__What is being asked__.
Reproduce the lines verbatim, everything from the line that contains "Where should I click to: Click the Events" down to the last line.

__Data supplied__.
══════
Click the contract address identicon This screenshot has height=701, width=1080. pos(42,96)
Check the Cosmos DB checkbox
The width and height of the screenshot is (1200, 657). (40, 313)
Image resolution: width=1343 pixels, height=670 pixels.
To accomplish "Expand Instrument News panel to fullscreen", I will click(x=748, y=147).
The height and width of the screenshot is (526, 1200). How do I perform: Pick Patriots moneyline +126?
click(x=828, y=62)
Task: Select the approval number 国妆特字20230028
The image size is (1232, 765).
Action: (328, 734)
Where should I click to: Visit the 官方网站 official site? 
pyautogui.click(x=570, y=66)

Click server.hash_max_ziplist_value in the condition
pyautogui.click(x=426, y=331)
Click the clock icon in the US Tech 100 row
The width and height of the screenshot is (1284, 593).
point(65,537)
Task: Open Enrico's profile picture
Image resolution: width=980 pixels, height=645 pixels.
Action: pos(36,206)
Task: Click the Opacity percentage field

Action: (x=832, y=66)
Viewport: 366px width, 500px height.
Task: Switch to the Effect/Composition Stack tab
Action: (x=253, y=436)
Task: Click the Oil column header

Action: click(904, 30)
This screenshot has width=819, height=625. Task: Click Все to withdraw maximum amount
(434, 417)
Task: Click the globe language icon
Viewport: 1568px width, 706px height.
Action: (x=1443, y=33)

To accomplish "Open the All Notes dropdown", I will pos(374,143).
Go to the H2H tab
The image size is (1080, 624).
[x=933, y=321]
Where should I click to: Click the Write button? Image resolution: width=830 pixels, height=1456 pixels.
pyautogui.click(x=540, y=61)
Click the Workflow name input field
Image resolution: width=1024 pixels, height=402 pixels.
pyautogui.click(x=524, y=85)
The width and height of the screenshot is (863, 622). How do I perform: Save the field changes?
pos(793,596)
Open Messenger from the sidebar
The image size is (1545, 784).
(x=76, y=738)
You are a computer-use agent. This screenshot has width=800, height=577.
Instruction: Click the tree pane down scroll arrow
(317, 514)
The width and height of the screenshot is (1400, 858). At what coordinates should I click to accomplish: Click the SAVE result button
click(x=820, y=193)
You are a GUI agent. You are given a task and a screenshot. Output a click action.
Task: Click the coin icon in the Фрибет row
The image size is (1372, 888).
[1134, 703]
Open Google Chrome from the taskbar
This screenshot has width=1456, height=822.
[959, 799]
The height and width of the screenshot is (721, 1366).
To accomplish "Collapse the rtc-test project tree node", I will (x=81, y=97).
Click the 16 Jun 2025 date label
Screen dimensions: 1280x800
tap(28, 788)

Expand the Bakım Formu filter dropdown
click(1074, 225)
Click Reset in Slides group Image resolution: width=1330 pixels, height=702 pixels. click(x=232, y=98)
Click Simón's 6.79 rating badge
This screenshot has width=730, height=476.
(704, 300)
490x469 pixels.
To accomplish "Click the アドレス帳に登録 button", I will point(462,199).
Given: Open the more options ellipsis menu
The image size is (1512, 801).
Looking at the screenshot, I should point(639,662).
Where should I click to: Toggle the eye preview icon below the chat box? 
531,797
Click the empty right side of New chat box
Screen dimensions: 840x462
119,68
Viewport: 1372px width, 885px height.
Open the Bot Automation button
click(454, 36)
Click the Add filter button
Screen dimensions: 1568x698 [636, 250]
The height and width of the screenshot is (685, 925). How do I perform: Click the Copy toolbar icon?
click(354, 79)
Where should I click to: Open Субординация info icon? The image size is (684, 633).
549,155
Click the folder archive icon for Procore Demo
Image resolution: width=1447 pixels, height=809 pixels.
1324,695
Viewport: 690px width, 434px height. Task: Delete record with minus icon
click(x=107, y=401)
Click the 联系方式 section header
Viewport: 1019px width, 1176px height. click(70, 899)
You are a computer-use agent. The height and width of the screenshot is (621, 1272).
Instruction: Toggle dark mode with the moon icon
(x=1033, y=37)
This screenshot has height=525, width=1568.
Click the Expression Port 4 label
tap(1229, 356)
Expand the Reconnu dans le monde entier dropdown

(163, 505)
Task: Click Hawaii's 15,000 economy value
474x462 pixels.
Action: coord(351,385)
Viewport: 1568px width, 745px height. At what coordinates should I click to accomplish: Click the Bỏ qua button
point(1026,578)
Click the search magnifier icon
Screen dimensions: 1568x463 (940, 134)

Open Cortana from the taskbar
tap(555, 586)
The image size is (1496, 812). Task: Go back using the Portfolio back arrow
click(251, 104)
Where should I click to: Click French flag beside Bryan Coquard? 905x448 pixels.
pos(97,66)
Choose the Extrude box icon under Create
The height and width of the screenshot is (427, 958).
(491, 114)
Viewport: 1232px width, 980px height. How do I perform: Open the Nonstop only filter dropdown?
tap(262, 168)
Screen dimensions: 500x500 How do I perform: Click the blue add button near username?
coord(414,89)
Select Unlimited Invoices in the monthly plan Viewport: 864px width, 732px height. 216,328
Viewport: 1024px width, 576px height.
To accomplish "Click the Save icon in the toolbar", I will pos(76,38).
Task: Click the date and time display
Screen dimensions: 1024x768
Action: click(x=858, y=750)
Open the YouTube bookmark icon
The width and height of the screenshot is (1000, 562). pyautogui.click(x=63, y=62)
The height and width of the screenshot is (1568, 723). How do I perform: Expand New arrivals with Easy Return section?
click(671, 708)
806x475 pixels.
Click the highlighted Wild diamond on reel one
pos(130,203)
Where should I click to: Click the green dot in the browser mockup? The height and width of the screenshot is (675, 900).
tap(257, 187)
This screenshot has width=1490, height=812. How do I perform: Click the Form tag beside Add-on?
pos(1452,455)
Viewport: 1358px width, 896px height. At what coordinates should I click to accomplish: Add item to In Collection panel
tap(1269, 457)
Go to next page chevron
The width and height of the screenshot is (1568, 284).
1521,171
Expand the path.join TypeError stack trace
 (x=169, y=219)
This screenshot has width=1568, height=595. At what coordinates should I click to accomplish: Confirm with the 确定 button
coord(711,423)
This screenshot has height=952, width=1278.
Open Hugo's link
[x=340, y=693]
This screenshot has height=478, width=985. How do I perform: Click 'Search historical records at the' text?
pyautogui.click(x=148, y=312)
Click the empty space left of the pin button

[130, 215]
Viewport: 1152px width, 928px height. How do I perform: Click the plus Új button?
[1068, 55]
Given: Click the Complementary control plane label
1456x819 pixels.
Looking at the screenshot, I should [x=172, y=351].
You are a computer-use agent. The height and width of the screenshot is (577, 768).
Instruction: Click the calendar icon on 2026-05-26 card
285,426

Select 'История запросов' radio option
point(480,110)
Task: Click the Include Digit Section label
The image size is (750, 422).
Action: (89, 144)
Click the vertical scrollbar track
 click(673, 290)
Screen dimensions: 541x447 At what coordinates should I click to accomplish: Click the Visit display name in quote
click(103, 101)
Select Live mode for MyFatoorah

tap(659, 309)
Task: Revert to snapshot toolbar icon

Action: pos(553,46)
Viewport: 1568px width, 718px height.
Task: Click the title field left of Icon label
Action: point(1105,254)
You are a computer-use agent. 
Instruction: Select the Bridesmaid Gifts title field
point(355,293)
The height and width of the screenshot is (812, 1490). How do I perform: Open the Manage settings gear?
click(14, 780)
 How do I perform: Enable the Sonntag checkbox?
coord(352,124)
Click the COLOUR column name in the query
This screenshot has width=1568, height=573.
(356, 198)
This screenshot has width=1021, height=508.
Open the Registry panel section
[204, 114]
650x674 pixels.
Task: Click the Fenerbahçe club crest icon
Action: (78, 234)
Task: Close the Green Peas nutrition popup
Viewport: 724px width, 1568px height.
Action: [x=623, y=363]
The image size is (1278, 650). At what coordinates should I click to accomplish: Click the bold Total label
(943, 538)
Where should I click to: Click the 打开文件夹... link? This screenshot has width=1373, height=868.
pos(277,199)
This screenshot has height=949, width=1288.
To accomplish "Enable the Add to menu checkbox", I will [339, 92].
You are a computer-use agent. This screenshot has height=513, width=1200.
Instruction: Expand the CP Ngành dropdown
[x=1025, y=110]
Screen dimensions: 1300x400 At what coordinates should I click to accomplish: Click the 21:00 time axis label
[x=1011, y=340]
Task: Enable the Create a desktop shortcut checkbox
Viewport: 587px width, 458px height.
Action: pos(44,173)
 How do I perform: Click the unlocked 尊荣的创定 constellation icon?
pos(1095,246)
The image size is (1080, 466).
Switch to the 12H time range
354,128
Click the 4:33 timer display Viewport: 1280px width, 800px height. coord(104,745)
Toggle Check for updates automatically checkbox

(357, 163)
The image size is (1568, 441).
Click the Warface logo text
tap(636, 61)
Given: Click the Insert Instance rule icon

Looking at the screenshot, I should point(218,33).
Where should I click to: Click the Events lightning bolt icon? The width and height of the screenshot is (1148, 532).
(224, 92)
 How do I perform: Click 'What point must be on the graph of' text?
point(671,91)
══════
__Reply__.
Where should I click to: Click the Events lightning bolt icon? The width and height of the screenshot is (1148, 532).
(224, 92)
 How do I perform: Click 'What point must be on the graph of' text?
point(671,91)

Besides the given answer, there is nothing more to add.